City Of Joy – Part II

Dominique Lapierre at the EXPRESS

Dominique Lapierre  has recently given an interview to Indian Express. Read it here http://www.indianexpress.com/story/245824.html

He’s talked about  about what went into the writing of this book. Rather than me writing the concluding remark about my opinion of the book, the  excerpt below should be a apt summarization. This interview is part of the an “Idea Exchange” series of interviews. I’m taking the liberty of including the excerpts here.

MANDAKINI GAHLOT: What kind of research went into the writing of The City of Joy?

DOMINIQUE LAPIERRE: What happened was that I’d done Freedom at Midnight, spending months, years in India, and I fell in love with India because of Gandhi, Indian history, all that. With my wife, I wanted to show my gratitude to the Indian people, big maharajas as well as coolies from Calcutta. I wanted to show them my gratitude by doing something that could help them.

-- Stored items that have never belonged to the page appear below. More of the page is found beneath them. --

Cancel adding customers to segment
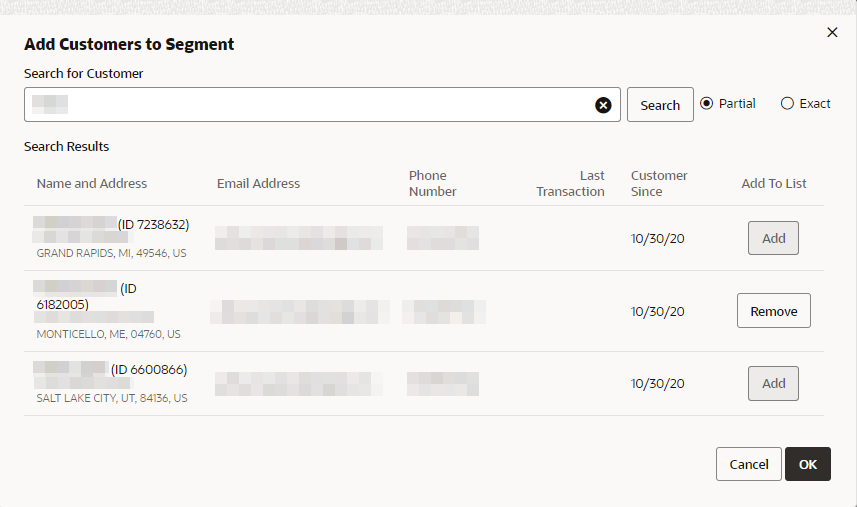The width and height of the screenshot is (857, 507). point(748,464)
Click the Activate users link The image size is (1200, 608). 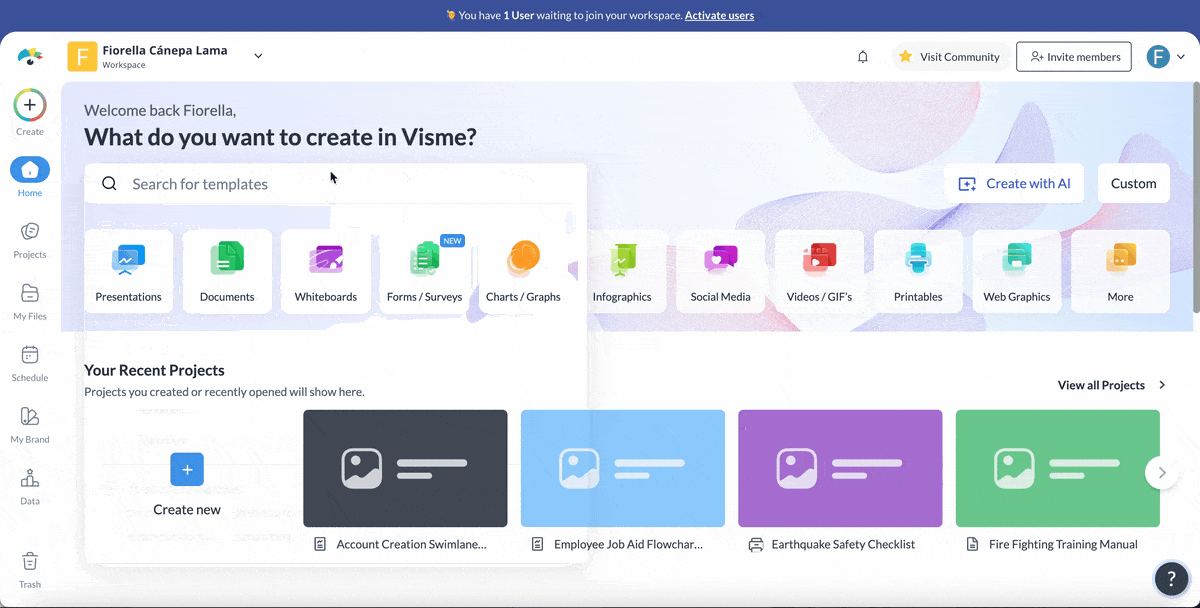point(719,15)
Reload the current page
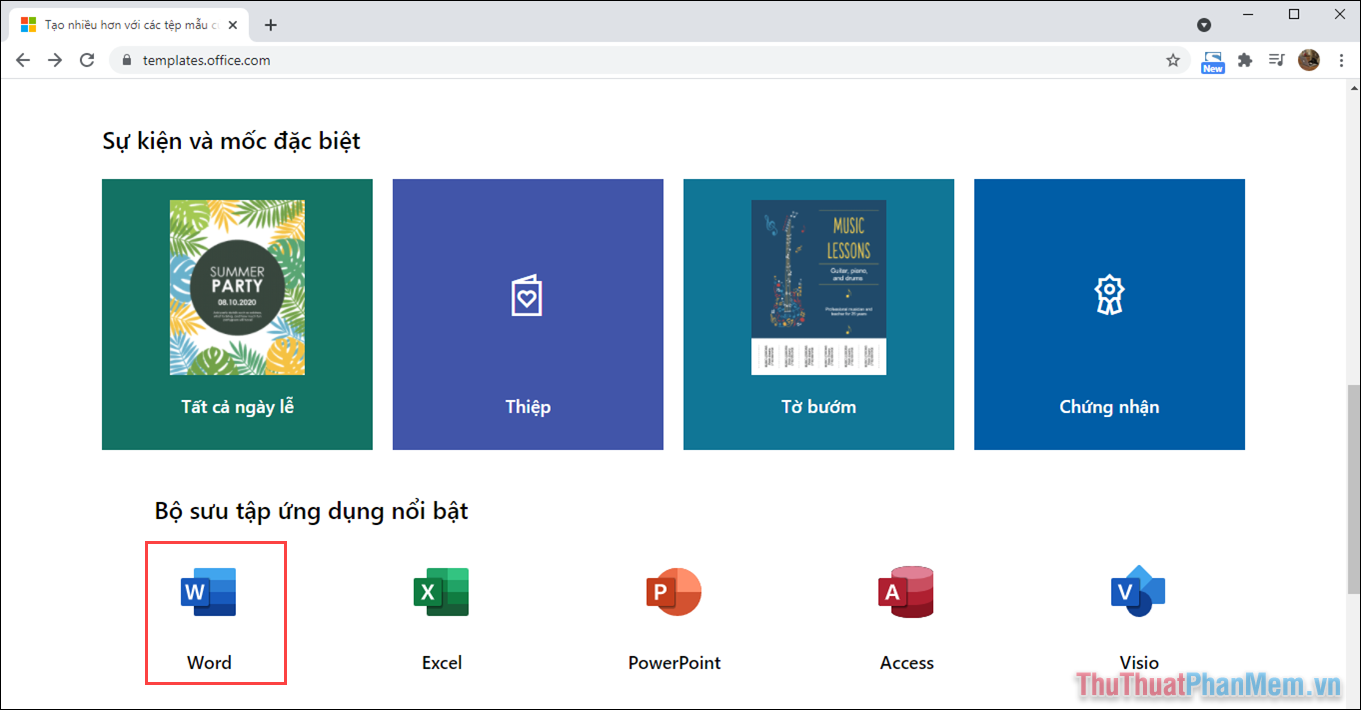1361x710 pixels. (x=87, y=60)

And that’s how I went to Calcutta with the share of my royalties in my pocket and I wanted to see Mother Teresa. At 5 o’clock in the morning, I said, ‘Mother, I have brought some money. Do you know an institution working for leprous children?’ She said, ‘It’s God who has sent you.’ There was an English gentleman who had opened a home in Barrackpore for leprous children from the slums, to cure and educate them. And he had no more money and was on the verge of closing his home, called Udayan. So I met this gentleman. We were very impressed to see everything. I gave him the money that I had brought and said, ‘This is to help you pay your debts.’ And I made an extravagant promise: ‘You’ll never close your home.’ Then I went back to Paris and wrote an article about this centre. In the end I said if only 3,000 of us were to send Rs 1,000 every year, we could save 500 children from death. We were living near the Arc de Triomphe in Paris and about a week later, our house keeper came up and said, ‘Mr Lapierre, I don’t know what’s happening, but there is a truck from the postal service downstairs with nine postal bags for you. What should we do?’ Fortunately, my wife comes from a family of nine children. She’s got six sisters. So we told the six sisters to come to our apartment, took the nine bags, and for three weeks we sorted out all the letters. There were messages of hope: ‘Please say to Mr Stevens in Calcutta he should never close his centre.’ In one envelope there were two wedding rings, and on a sheet of paper it said: “We have worn these rings for 40 years of happiness. Today this gold will be more important for your children in Calcutta. Do not thank us.’ I think we had tears in our eyes.

So we could send the most beautiful telegram to this gentleman in Calcutta, saying: ‘You will never close your home.’ And we went back to meet some of the members of the family that we had, in a sense, adopted. One day this gentleman took us to one of the slums where he had picked up his first leprous child. This (story) was to become The City of Joy.

I understood while meeting the people of that slum that I was a writer-journalist with the heroes of humanity. People who had nothing and yet seem to have everything. Because they were standing up, they were celebrating, they were sharing with those poorer than themselves. There’s this beautiful line by Tagore: ‘Adversity is great, but man is greater than adversity.’ And I said to Dominique my wife (she’s also called Dominique, but she’s Big Dominique, and I’m Small Dominique): ‘Let’s buy some writing pads, some pens, and tell the story of these people. Because this is the story about the soul of humanity, the heart of humanity.’

And we stayed for two years in that slum. They are very poor. They have brought into an urban environment the culture of their villages. Every day, there was some celebration happening. Later working in the Bronx, with poor people, I found those who were disconnected from their past. But these people were not.

One day I was woken up by an orchestra walking by in the alley. I said to my friend, ‘Which god are you celebrating today?’ And she said, ‘We are not celebrating any god, we are celebrating the birth of spring.’ In a place with no trees, no flowers, no butterflies, no birds, these people had the guts to celebrate an event they will never see the manifestations of! I thought these people are the heroes of humanity. And that’s how I wrote The City of Joy. I went to my publisher, who said, ‘Who’s gonna read this? Come on, write happy stories.’ I said, ‘I don’t care if two people read it. I have to deliver the story.’ The result was than nine million copies of the book were sold. It was made into a major movie. Today it’s a cult book. I still receive hundreds of letters from people around the world, some saying, ‘I’ve just read The City of Joy. I was desperate, I was about to commit suicide.’ One day I received from a woman in San Francisco a cheque of $ 1,500, and she said: ‘I’ve read The City of Joy and I decided to stop smoking. And this is the amount I spend for my cigarettes in one year. You’ll receive this amount every January 1.’ I’m happy now that the book is very well read in India, which is very important.